Problem statement
Give back exactly the lines starting at the one with "Viewport: 1800px width, 830px height." and ending at the last line of the data below. Pictures are not part of the copy.

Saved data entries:
<<<<
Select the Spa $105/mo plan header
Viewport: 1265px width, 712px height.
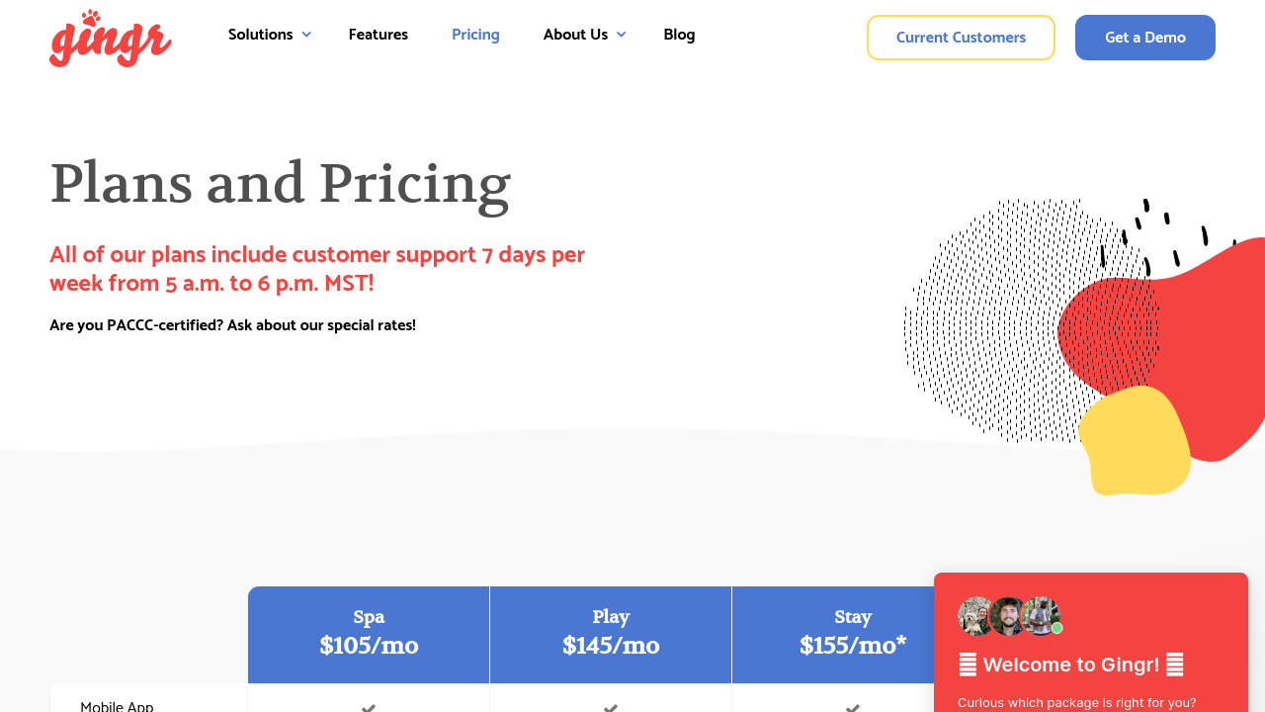click(x=369, y=634)
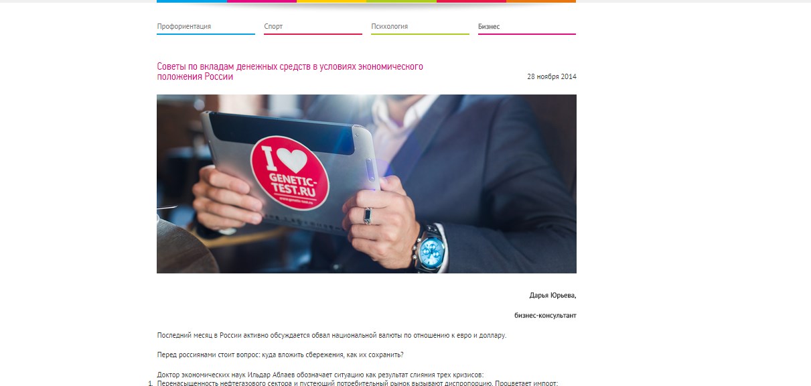Click the pink I love GENETIC-TEST.RU sticker

(290, 172)
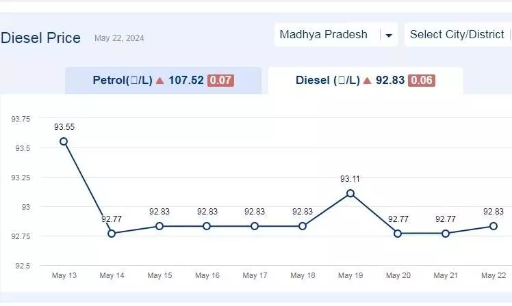512x306 pixels.
Task: Select the May 13 data point at 93.55
Action: [64, 141]
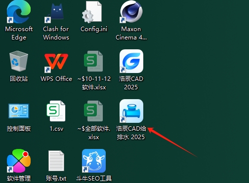Select the 账号.txt text file icon
Image resolution: width=249 pixels, height=183 pixels.
(x=56, y=161)
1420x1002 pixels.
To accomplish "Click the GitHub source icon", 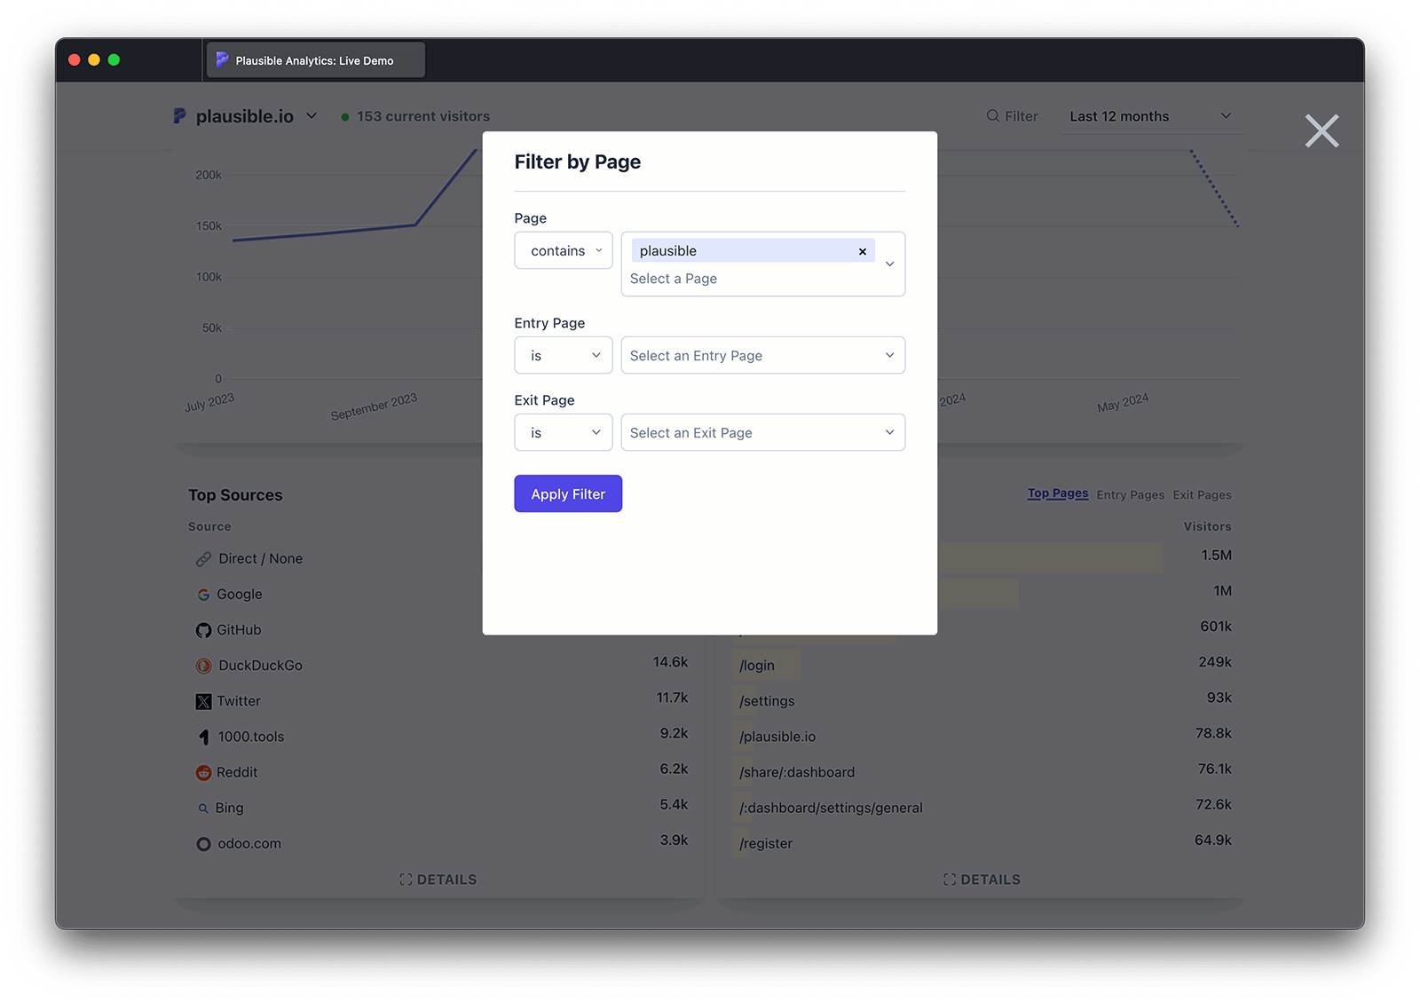I will tap(203, 630).
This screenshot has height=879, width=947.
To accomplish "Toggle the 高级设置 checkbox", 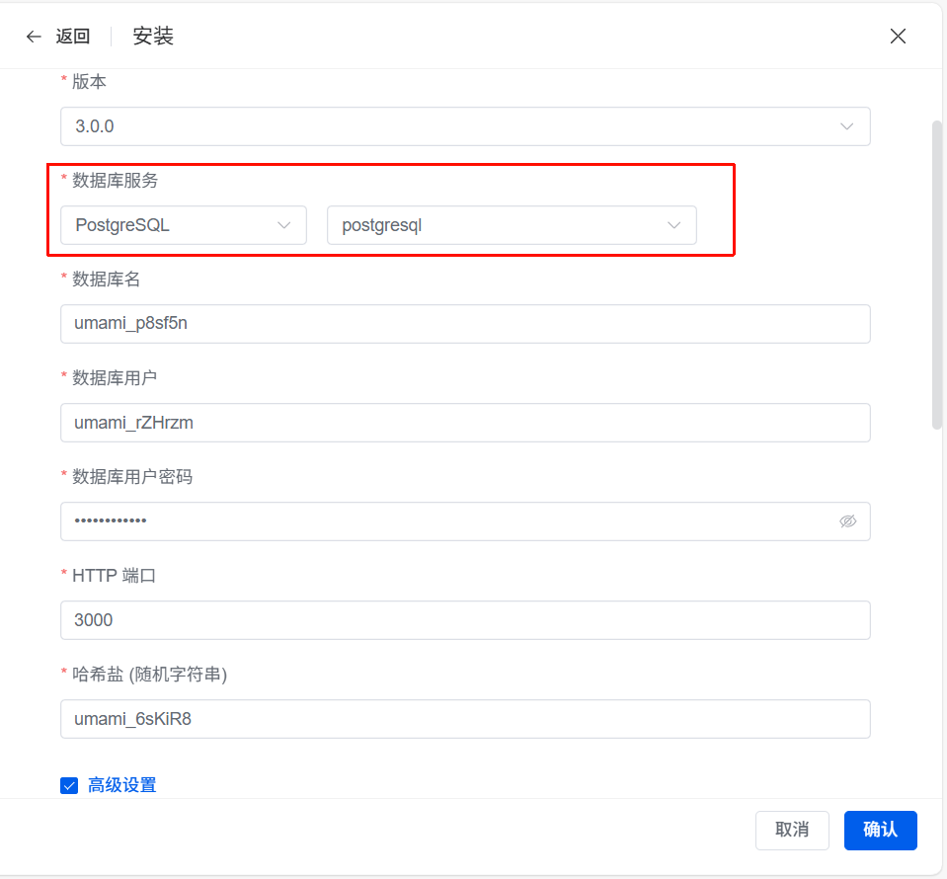I will coord(69,786).
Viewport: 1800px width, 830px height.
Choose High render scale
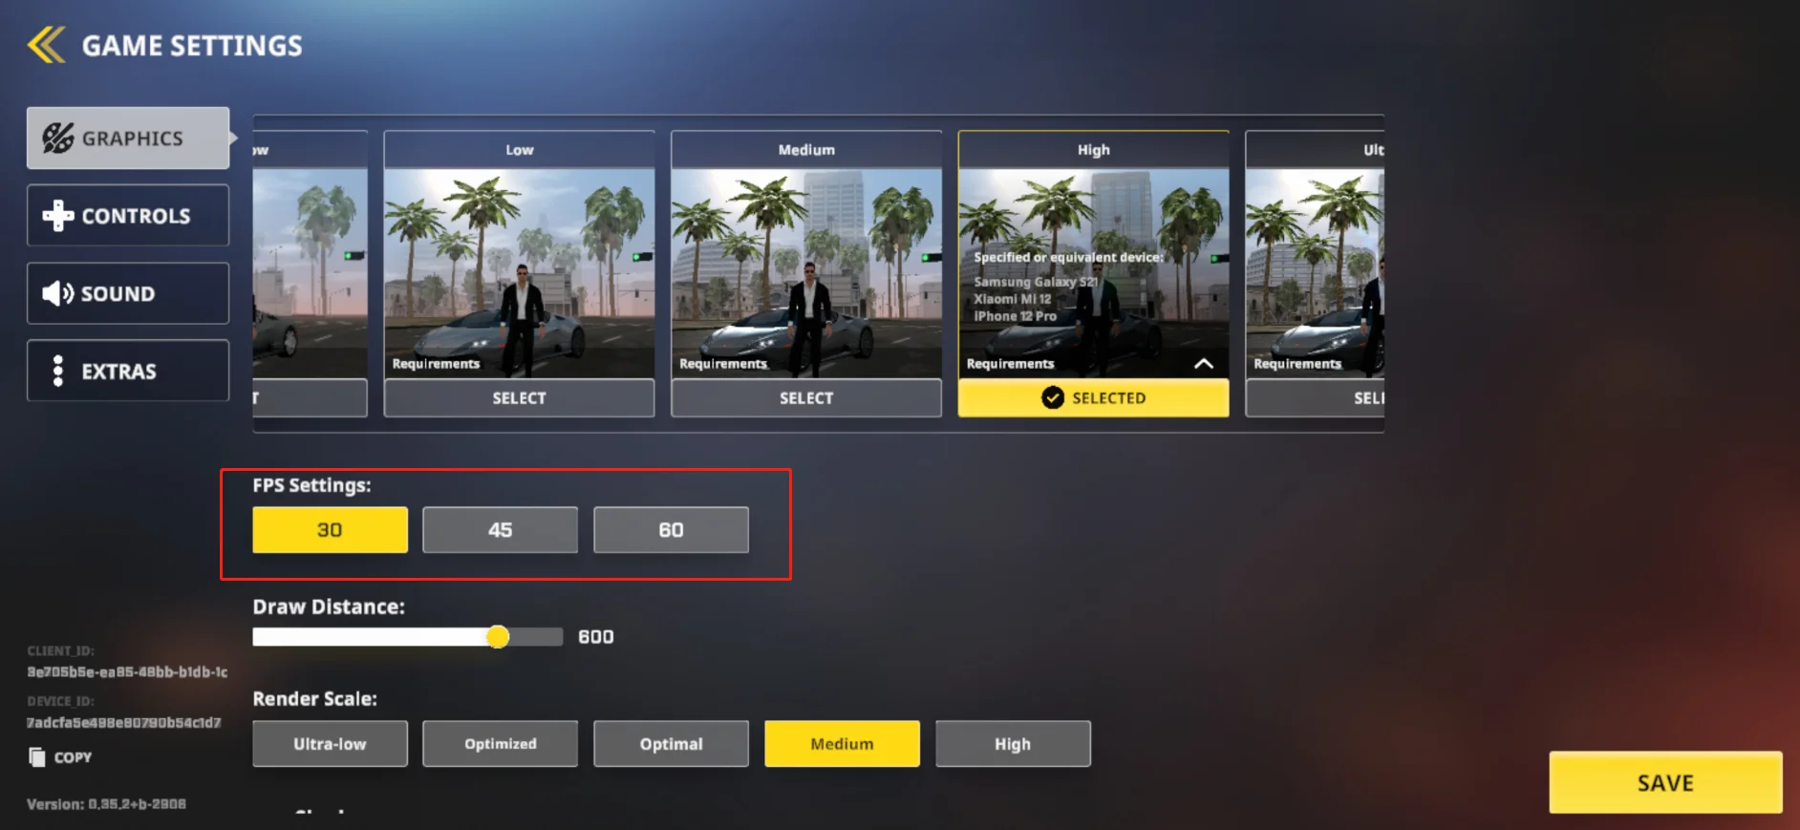tap(1013, 744)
>>>>
Task answer
Viewport: 1800px width, 830px height.
Choose High render scale
tap(1013, 744)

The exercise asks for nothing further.